I struggled to catch my breath, my voice in a state of frozen fixtures. "I came here, to work for you. To see if murdering my father all those years ago," I swallowed down the lie like a lawyer defending the guilty: easily and perfectly at ease with myself over my years of practice, "was worth a life to control by my own rules. Knives, bullets, death. I love it all." The Lacey in me grinned, wide and confident, into his face.
"It must, uh, be your lucky day toots." The Joker closed shut his switchblade, whistling nonchalantly as he pulled at the dead man's arm, dragging him out the door like disposing garbage.
The deal was made that night, nearly written in my own bloodied hands. It was a relief to know all his working clowns were sent home for the day, their own assuaging reliefs having been gifted to survive another day in the presence of the Joker. His position moved, like Williams had promised, because we were given an unspecified address to assemble at by twelve in the afternoon tomorrow. My heart leapt up into my throat when I felt his stare piercing the back of my neck the moment I left. He didn't trust me, not yet. The test wasn't over with, and I had a feeling it was only beginning to settle its fever inside of me.
I knew by natural instinct I would have to continue following his heinous wishes whether I liked it or not.
The face of Lacey Fowlson would live to stay plastered on me for another day. It had potential to reign for months. I paced down the streets restlessly, the guilt pressing in on the temples of my head. I killed someone, for game. The thought of it washed unknowingly over me—I was unfamiliar to the form of violence matching up with the Joker's pleasured games. Unconsciously scratching away at the crusted blood that oozed from my head wound, I pondered over what deranged images I'd have to face next.

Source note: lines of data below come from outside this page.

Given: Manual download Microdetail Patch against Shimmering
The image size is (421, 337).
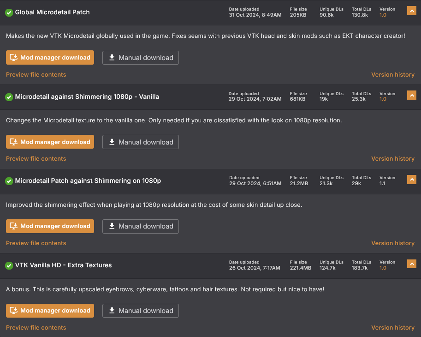Looking at the screenshot, I should tap(141, 226).
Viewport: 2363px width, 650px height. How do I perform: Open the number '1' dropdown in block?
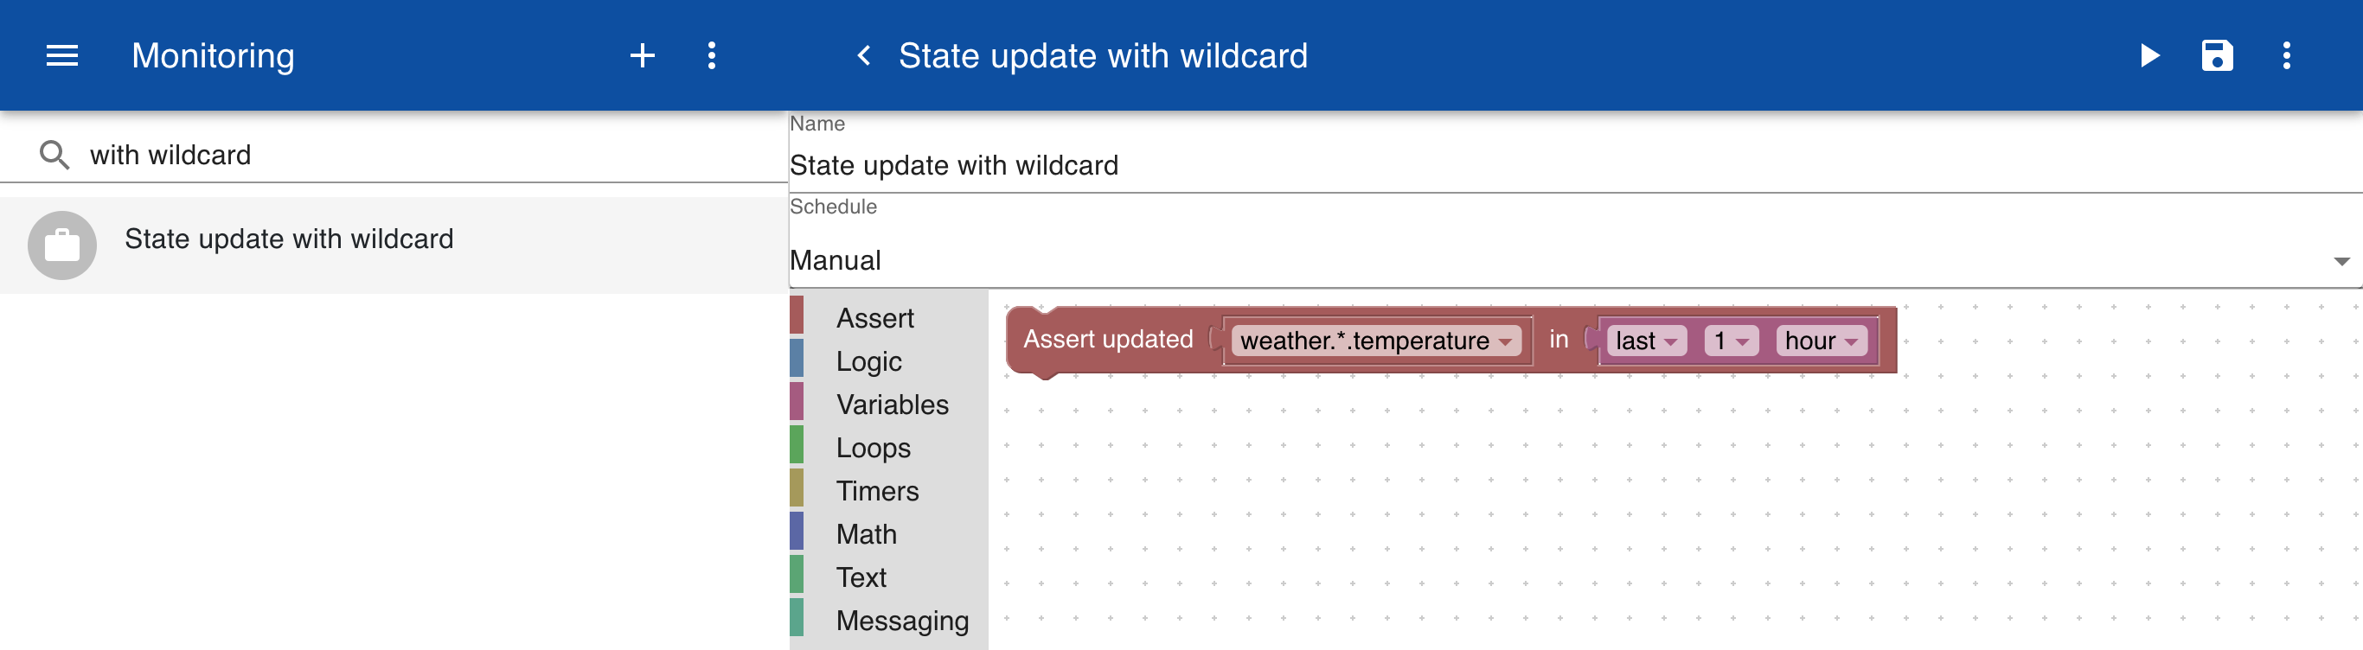point(1731,341)
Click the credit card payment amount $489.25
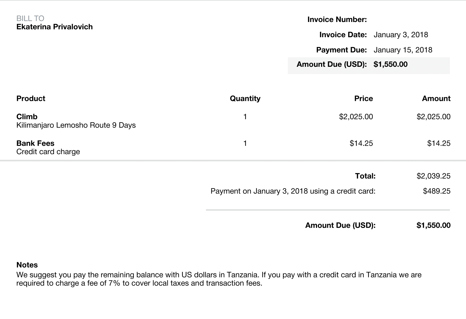The width and height of the screenshot is (466, 319). (x=437, y=191)
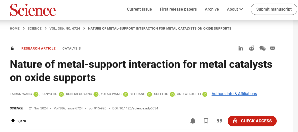Screen dimensions: 298x132
Task: Click the CHECK ACCESS button
Action: coord(252,121)
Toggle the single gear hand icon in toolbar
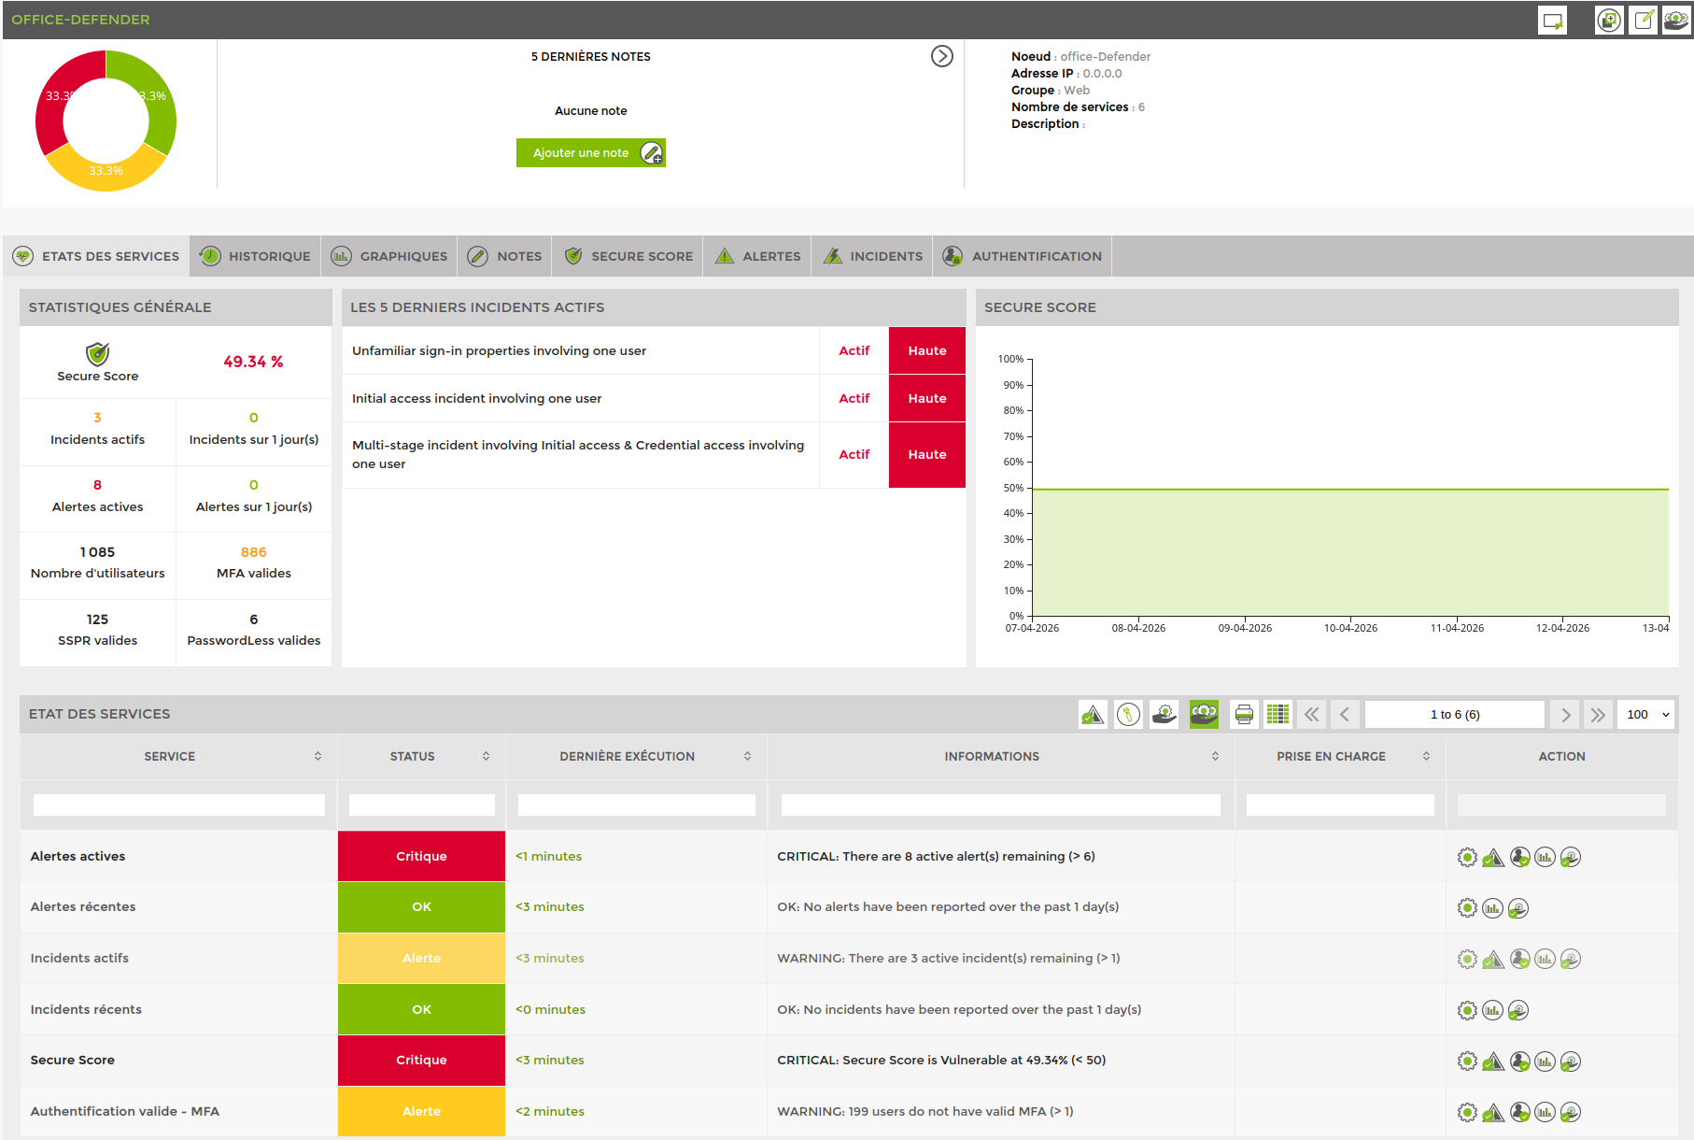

Would I be forced to murder hundreds of people at once? Watch their life slip away in a blink of a second and laugh about it? I remember the night of the ferry experiment the Joker concocted. How he expected, after all Gotham's citizens experienced on a daily basis that their selfish minds would cave in and take lives for the safety of their own. Would the plan in the tempting dawn of tomorrow be as grotesque as that one? Or would it be minor, hostage-snatching to taunt the city. The latter built up inside of me—he was going to provoke Batman to come out.
That night, when I was in the safety of my covers, having not bothered to remove the rat's nest of blonde hair nor the chocolate darkness of my eyes, I didn't feel alone. I felt watched, followed, and stared at in the vast black of my bedroom by the evils that haunted me. There was a compulsion pulling in my heart, a need to get under the Joker's skin. His horribly scarred demeanor fascinated the weaving labyrinth of my thoughts—I felt compelled to think like him at times, figure out why he did the things he did. It was when I neared the edge of reality and dreamscape that I saw a stretching black cape swoop out of sight below my window: the Bat's eyes glinting off the sparkle of the gas lamps outside, watching over me.